Пока соседка с сыном топили баню, Дивина дала Зимобору и Домораду умыться и посадила их за стол. Угощения были сплошь лесные: хлеб из белокрыльника, печеные корневища камыша и рогоза и... молоко. Зимобор, забывший его вкус, сперва был изумлен, как сумели сохранить корову в долгой голодной зиме, но молоко оказалось лосиным.
— У нас лосиха взрослая, трехгодовалая, годовалый бычок-лосенок и новорожденная телушка, этой весной только принесла! — с гордостью объясняла Дивина.
— Дома держите? — расспрашивал Доморад. — Надо же, чего только люди не придумают!
— Ну да. Днем их Пестряйка с сестрой в лесу пасут вместе со своими, а на ночь в хлев ставим. Молоко берем, сколько можно, потом бычка забьем — мясо, шкура, кость будут. Коров-то во всем городе одиннадцать голов осталось, и те все в детинце. А в прежние годы на каждом посадском дворе были, и не по одной. А теперь вот лоси у людей. Жить-то надо. У кого бычки, у кого телушки. Мы с матушкой по лесу ходили, лосих с телятами искали и с собой забирали. Здесь людям раздали, по хлевам расставили. Их прокормить легче — они же осину, и дуб, и чего только не едят!
— Как это — лосиху в город привести! Сроду не слышал! — Доморад едва ли поверил бы, если бы Зимобор не подтвердил, что уже видел в здешнем лесу лося с боталом на шее. — Разве лосиха пойдет за человеком? И разве лосят своих даст забрать?
— Даст, если уметь с ней говорить.
— Говорить?
— Да. Я с любым зверем умею говорить. Хоть с медведем.
— Кто тебя научил?
— Лес Праведный. Я у него росла. Знаешь, бывает, что Лес Праведный забирает к себе девочек, если потерялись, или по обету отданы, или матерью в злой час прокляты. Он их держит у себя, растит, уму-разуму учит. А потом выводит отбратно к людям.
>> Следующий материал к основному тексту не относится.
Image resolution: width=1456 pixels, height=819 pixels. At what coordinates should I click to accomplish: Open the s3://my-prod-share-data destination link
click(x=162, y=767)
— Чудеса! — только и сказал Зимобор, глядя на Дивину, и сам не знал, что ему кажется большим чудом — ее лесное воспитание или ее красота.
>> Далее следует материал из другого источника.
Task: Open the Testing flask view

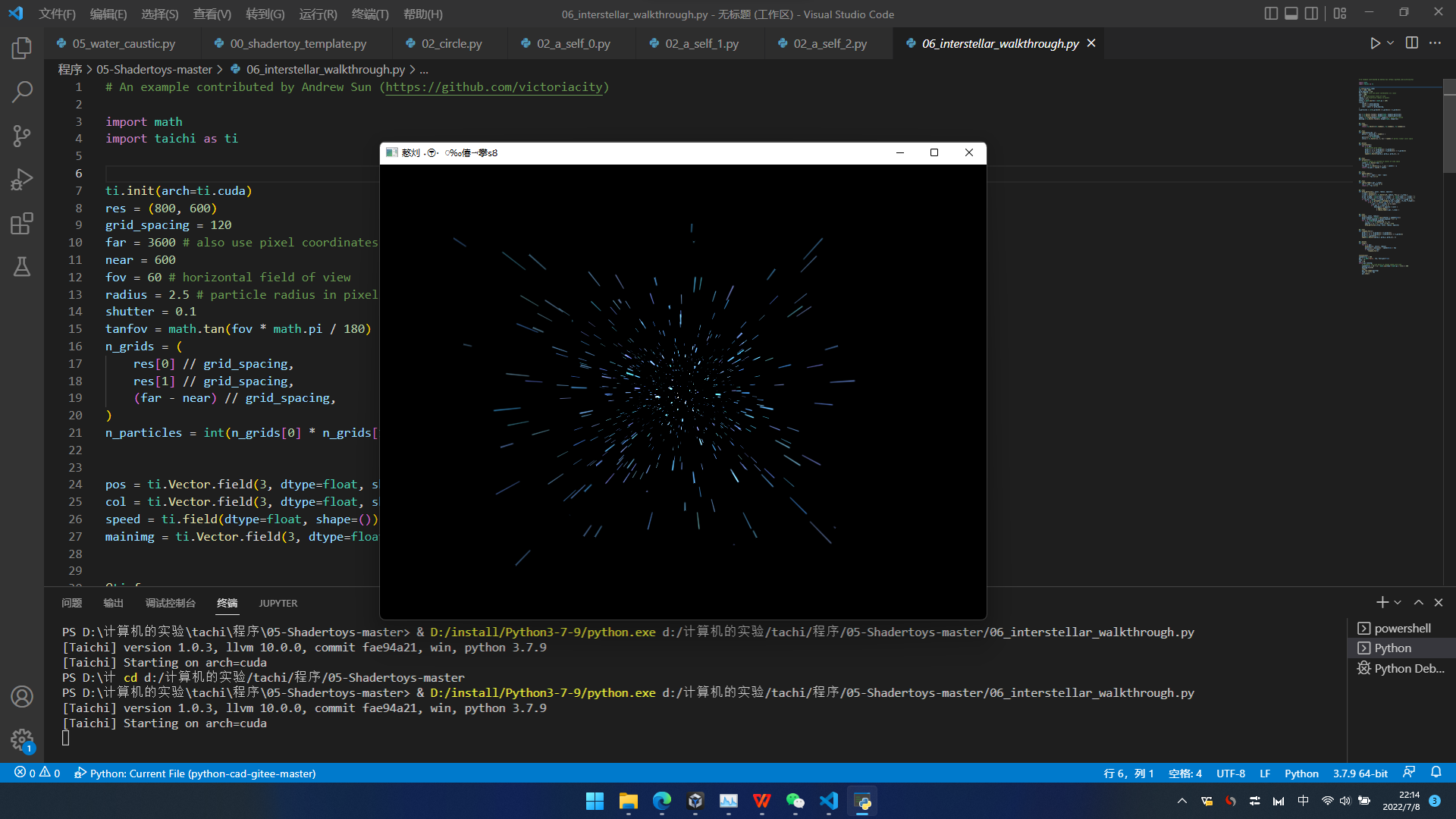Action: [x=22, y=267]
У всех славян имелись предания о Лесе Праведном[27]. Они шли из той глухой, дремучей древности, когда лес был и единственной средой обитания человека, и защитой, и кормильцем, и главным божеством, тем и этим светом. Оттуда, из леса, приходило богатство — дичь, мех, дерево, мед, — там же можно было нарваться на смертельную опасность, попасть под падающее дерево, повстречать разъяренного зверя, завязнуть в болоте, просто заблудиться и пропасть. Оттуда выходили зимой стаи голодных волков под предводительством своего хромого хозяина-боротня, туда же уходили души умерших предков, навеки растворяясь в чащобе, чтобы потом лишь шепотом листвы и мерцанием болотных огоньков давать о себе знать потомкам. Лес Праведный был воплощением дремучей чащи, общим предком, повелителем мира на грани того и этого света, как и сам лес, способным богато наградить или жестоко покарать. О нем рассказывали и то, что заблудившихся или уведенных из дома детей он собирает у себя, оберегает, учит, а потом возвращает, если родители сумеют их найти. Зимобор слышал об этом, но не думал, что когда-то ему удастся повидать девушку, воспитанную Лесом Праведным. Впрочем, из Радегоща до той дремучей чащи на грани было гораздо ближе, чем из Смоленска.